Anlamı “kader” olan bu kelime, devlet, toplum, aile gibi kurumlar tarafından biz kadınlara biçilen alışılmış bir kaderi yaşamanın dışına çıkabileceğimizi ve asıl o zaman kendi hayatımızda figüran değil başrol olarak anlam ve değer bulabileceğimizi anlatan feminist bir hikayeye dönüşüyor. Sultan isimli bir kadının 40 yıllık eşini toprağa vermesiyle başlıyor bu hikâye. Sultan, eşinin ölümünden hemen sonra yaşadığı yalnızlık duygusundan korktuğu için yeniden evlenme kararı alır ve bunu çocuklarıyla paylaşır. Ancak çocukları Nevzat ve Reyhan, annelerinin bu kararını tepkiyle karşılar. Neden yeniden evlenmek istediğini anlamazlar. Anlamadıkları gibi, kararına saygı da duymazlar. Film boyunca kasabada hâkim olan ‘elalem ne der’ bakış açısının gösterilmesi ve karakterlerin buna karşı durması dikkat çekicidir. El alemcilik anlayışına göre, Sultan artık dul bir kadındır ve öyle de kalmalıdır. Kocasından kalan harçlık ile (tekrardan evlenmemek şartıyla) bağına bahçesine bakıp, yıllardır olduğu gibi dümdüz ve geleceksiz bir hayat yaşayıp amaçsız olması beklenilir.

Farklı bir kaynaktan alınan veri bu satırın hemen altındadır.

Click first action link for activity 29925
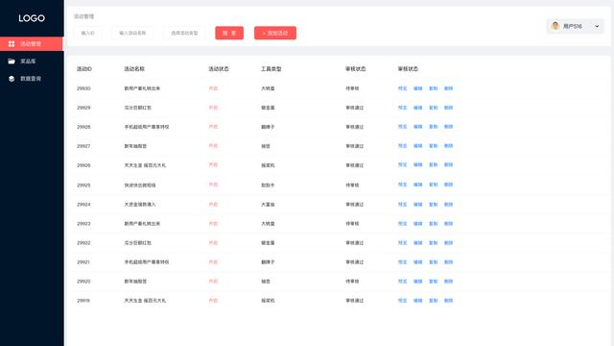Viewport: 614px width, 346px height. coord(403,185)
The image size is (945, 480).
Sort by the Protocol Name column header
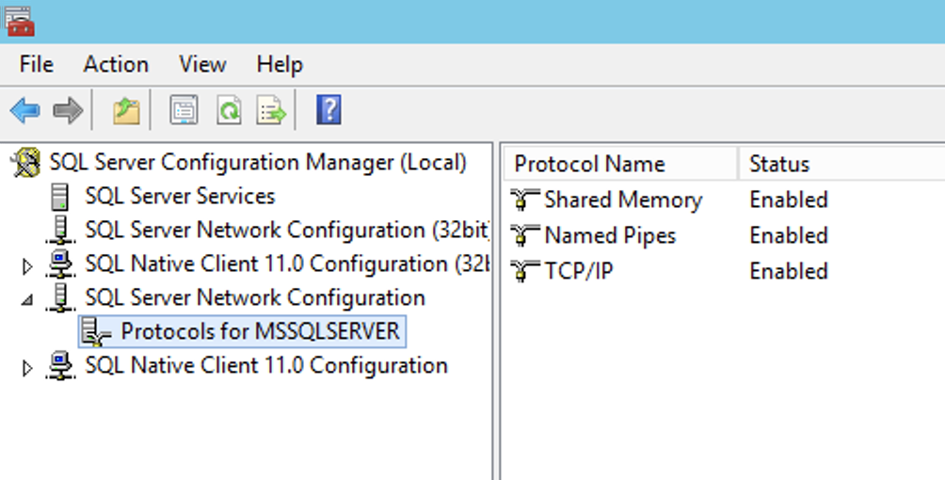[589, 164]
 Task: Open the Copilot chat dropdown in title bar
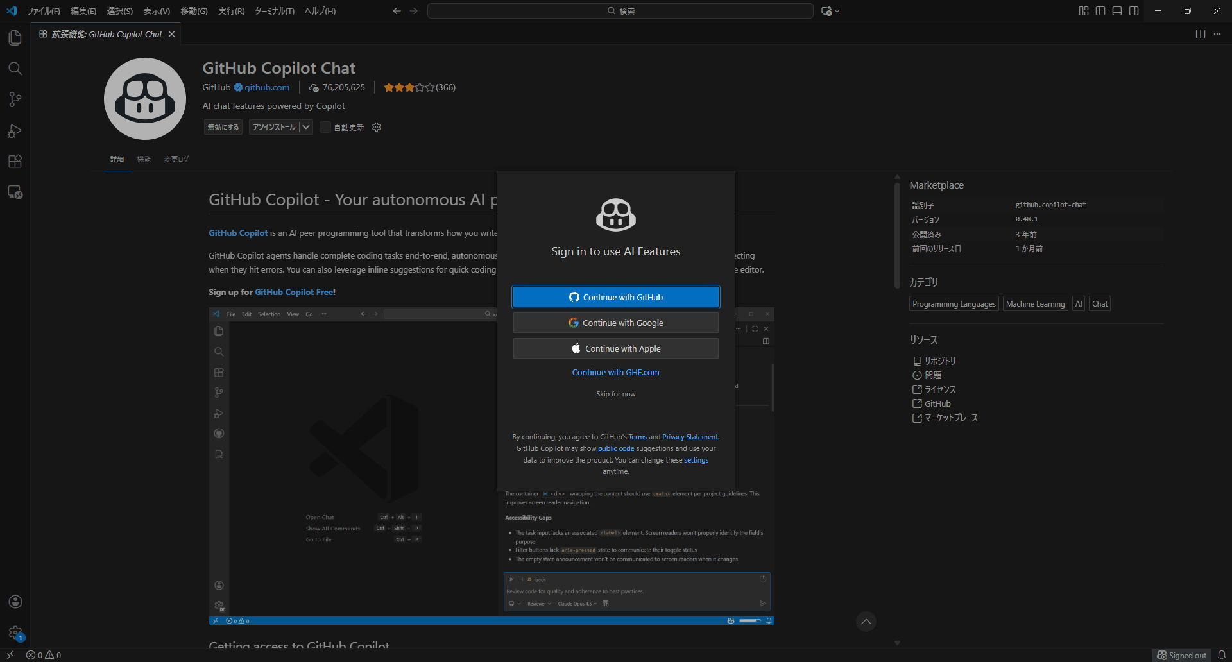(x=830, y=11)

Fakat Sultan dişli ve inatçı bir karakterdir. Bu yüzden yana yakına yeniden evlenme ve kendine bir uğraş bulma dürtüsüyle başka insanlarla tanışıp onların evlilik hakkındaki düşüncelerini öğrenmeye çalışır. Birisi eskiden onu beğenen ve evlenmek isteyen mahalle bakkalıdır. Diğeri ise pazarda taze olmayan ürünler satan bir pazarcı. Fakat birisi var ki Sultan’ın bakış açısını tamamen değiştirir. Bu kişi sayesinde Sultan, ikinci baharını yaşamak için yeniden evlenmesine veya başında duracak bir erkek figürüne ihtiyacı olmadığını anlar. Bundan sonrası ise kendini seçmektir. Sultan’ın hikâyesi, yalnızlık korkusuyla başlayan bir serüvene dönüştükçe, kendini keşfetme ve güçlenme sürecine evrilir. Bu, onun hem bireysel hem de toplumsal düzeyde etkileyici bir dönüşüm yaşadığını gösterir.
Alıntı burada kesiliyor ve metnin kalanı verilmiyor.